Text section:
CRIMINAL JURISDICTION

Criminal Law Blog by Defense Lawyer John Floyd and Mr. Billy Sinclair

December 28, 2009

ARGUMENT AGAINST GITMO CLOSURE DEFEATED BY ACT OF TERRORISM

Filed under: Federal Crimes Lawyer — Tags: , , , , , — johntfloyd @ 1:04 pm

Recent Arrest, Detention and Charging of Attempted Airplane Bomber Illustrate Fed’s Ability to Handle Terror Suspects in Civilian Courts

By: Houston Criminal Attorney John Floyd and Paralegal Billy Sinclair

Two recent decisions by President Obama’s administration has drawn intense criticism designed to manipulate the natural fear Americans have of terrorism since 9/11: the decision to try the 9/11 mastermind Khalid Sheikh Mohammed (KSM), and his co-conspirators, in a New York federal civilian court and the decision to transfer “terror suspects” currently housed at the U.S. detention facility (“Gitmo”) in Guantanamo Bay, Cuba to the Thomson Correctional Center in Thomson, Illinois.

Records supplied:
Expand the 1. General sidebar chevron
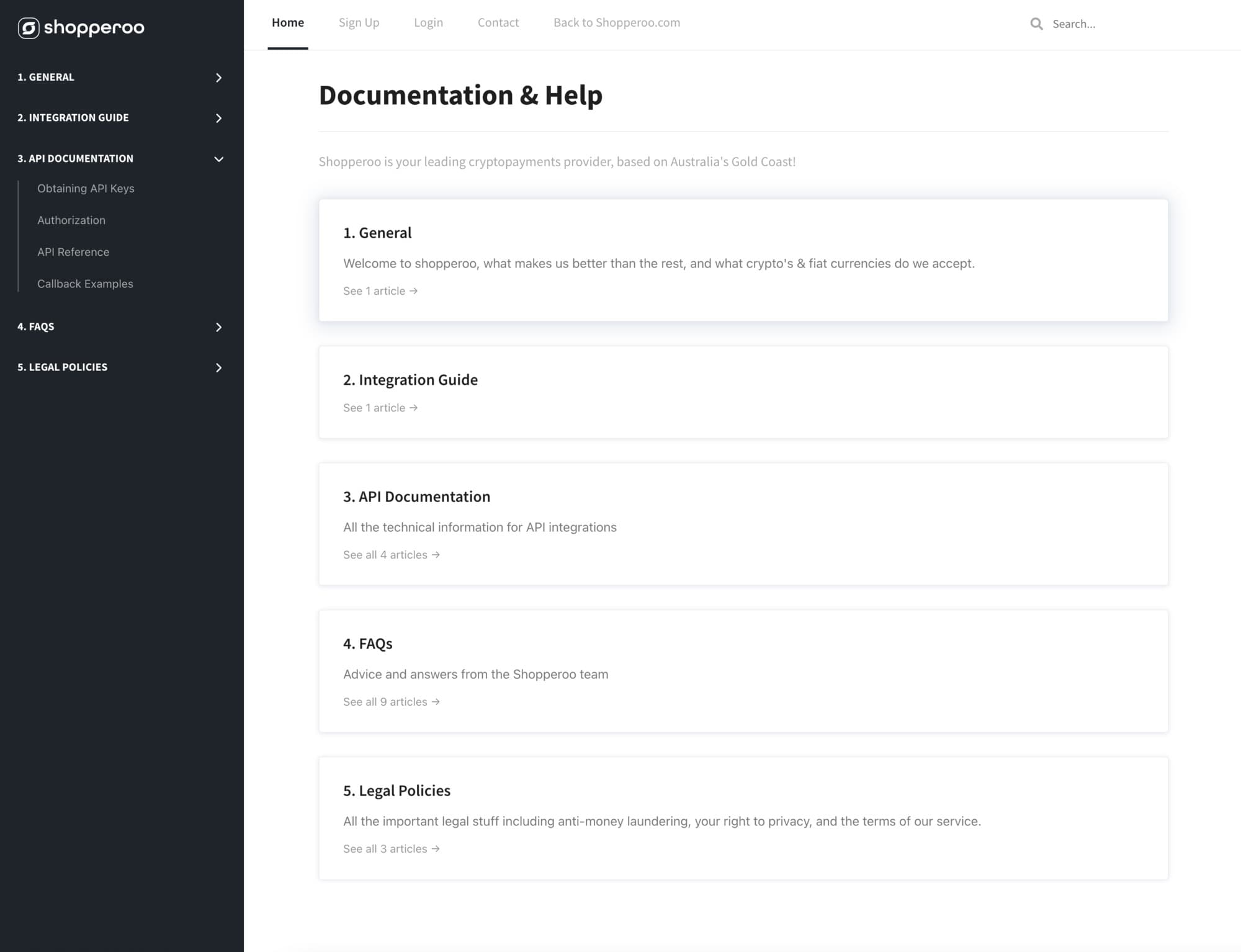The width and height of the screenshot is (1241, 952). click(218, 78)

==

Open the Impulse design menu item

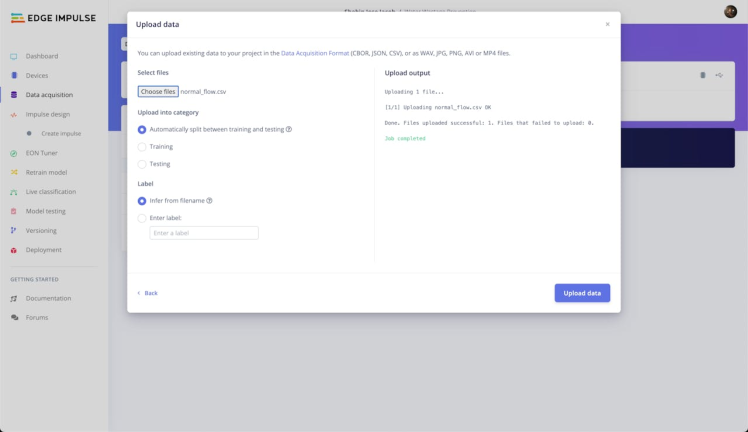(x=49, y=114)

Task instructions:
1. In the blog post on closing Gitmo, where is the civilian court in which Khalid Sheikh Mohammed is to be tried?
2. Reproduce the part of the blog post on closing Gitmo starting with "Recent Arrest, Detention" and going on through "in Thomson, Illinois.".

Solutions:
1. A New York federal civilian court.

2.
Recent Arrest, Detention and Charging of Attempted Airplane Bomber Illustrate Fed’s Ability to Handle Terror Suspects in Civilian Courts

By: Houston Criminal Attorney John Floyd and Paralegal Billy Sinclair

Two recent decisions by President Obama’s administration has drawn intense criticism designed to manipulate the natural fear Americans have of terrorism since 9/11: the decision to try the 9/11 mastermind Khalid Sheikh Mohammed (KSM), and his co-conspirators, in a New York federal civilian court and the decision to transfer “terror suspects” currently housed at the U.S. detention facility (“Gitmo”) in Guantanamo Bay, Cuba to the Thomson Correctional Center in Thomson, Illinois.